● **What the task asks**
Copy out the following records line for line, changing nothing.

● **Material provided**

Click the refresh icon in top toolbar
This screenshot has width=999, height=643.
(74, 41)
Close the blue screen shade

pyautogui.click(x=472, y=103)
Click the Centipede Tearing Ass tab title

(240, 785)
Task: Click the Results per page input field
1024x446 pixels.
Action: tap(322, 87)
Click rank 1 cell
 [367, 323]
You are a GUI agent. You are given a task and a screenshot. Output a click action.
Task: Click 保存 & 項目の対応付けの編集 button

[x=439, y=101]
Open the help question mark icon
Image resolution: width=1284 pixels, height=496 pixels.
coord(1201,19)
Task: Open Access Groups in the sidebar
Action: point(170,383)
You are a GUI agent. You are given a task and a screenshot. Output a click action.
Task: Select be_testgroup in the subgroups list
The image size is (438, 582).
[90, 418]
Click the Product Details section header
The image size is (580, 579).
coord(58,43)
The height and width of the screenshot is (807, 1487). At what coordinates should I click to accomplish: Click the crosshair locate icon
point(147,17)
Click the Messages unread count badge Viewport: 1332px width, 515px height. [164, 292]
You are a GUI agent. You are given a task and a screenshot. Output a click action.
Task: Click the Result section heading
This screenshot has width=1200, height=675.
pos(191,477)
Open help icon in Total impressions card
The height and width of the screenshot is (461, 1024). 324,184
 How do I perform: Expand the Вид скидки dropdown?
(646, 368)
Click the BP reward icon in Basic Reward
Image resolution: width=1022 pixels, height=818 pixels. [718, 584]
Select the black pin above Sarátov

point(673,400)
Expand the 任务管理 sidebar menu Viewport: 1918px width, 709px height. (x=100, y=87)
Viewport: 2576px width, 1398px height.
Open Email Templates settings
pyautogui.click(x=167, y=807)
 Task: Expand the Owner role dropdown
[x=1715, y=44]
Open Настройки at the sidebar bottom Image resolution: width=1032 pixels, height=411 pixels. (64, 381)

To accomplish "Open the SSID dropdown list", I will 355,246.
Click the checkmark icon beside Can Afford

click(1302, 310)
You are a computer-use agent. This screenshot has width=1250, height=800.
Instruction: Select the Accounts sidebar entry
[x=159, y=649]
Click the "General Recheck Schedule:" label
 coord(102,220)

● **Finished task**
Click the refresh icon in top toolbar
This screenshot has width=999, height=643.
(74, 41)
Close the blue screen shade

pyautogui.click(x=472, y=103)
Click the Centipede Tearing Ass tab title

(240, 785)
Task: Click the Results per page input field
1024x446 pixels.
Action: tap(322, 87)
Click rank 1 cell
 [367, 323]
You are a GUI agent. You are given a task and a screenshot. Output a click action.
Task: Click 保存 & 項目の対応付けの編集 button

[x=439, y=101]
Open the help question mark icon
Image resolution: width=1284 pixels, height=496 pixels.
coord(1201,19)
Task: Open Access Groups in the sidebar
Action: point(170,383)
You are a GUI agent. You are given a task and a screenshot. Output a click action.
Task: Select be_testgroup in the subgroups list
The image size is (438, 582).
[90, 418]
Click the Product Details section header
The image size is (580, 579).
coord(58,43)
The height and width of the screenshot is (807, 1487). At what coordinates should I click to accomplish: Click the crosshair locate icon
point(147,17)
Click the Messages unread count badge Viewport: 1332px width, 515px height. [164, 292]
You are a GUI agent. You are given a task and a screenshot. Output a click action.
Task: Click the Result section heading
This screenshot has width=1200, height=675.
pos(191,477)
Open help icon in Total impressions card
The height and width of the screenshot is (461, 1024). 324,184
 How do I perform: Expand the Вид скидки dropdown?
(646, 368)
Click the BP reward icon in Basic Reward
Image resolution: width=1022 pixels, height=818 pixels. [718, 584]
Select the black pin above Sarátov

point(673,400)
Expand the 任务管理 sidebar menu Viewport: 1918px width, 709px height. (x=100, y=87)
Viewport: 2576px width, 1398px height.
Open Email Templates settings
pyautogui.click(x=167, y=807)
 Task: Expand the Owner role dropdown
[x=1715, y=44]
Open Настройки at the sidebar bottom Image resolution: width=1032 pixels, height=411 pixels. (64, 381)

To accomplish "Open the SSID dropdown list", I will 355,246.
Click the checkmark icon beside Can Afford

click(1302, 310)
You are a computer-use agent. This screenshot has width=1250, height=800.
Instruction: Select the Accounts sidebar entry
[x=159, y=649]
Click the "General Recheck Schedule:" label
 coord(102,220)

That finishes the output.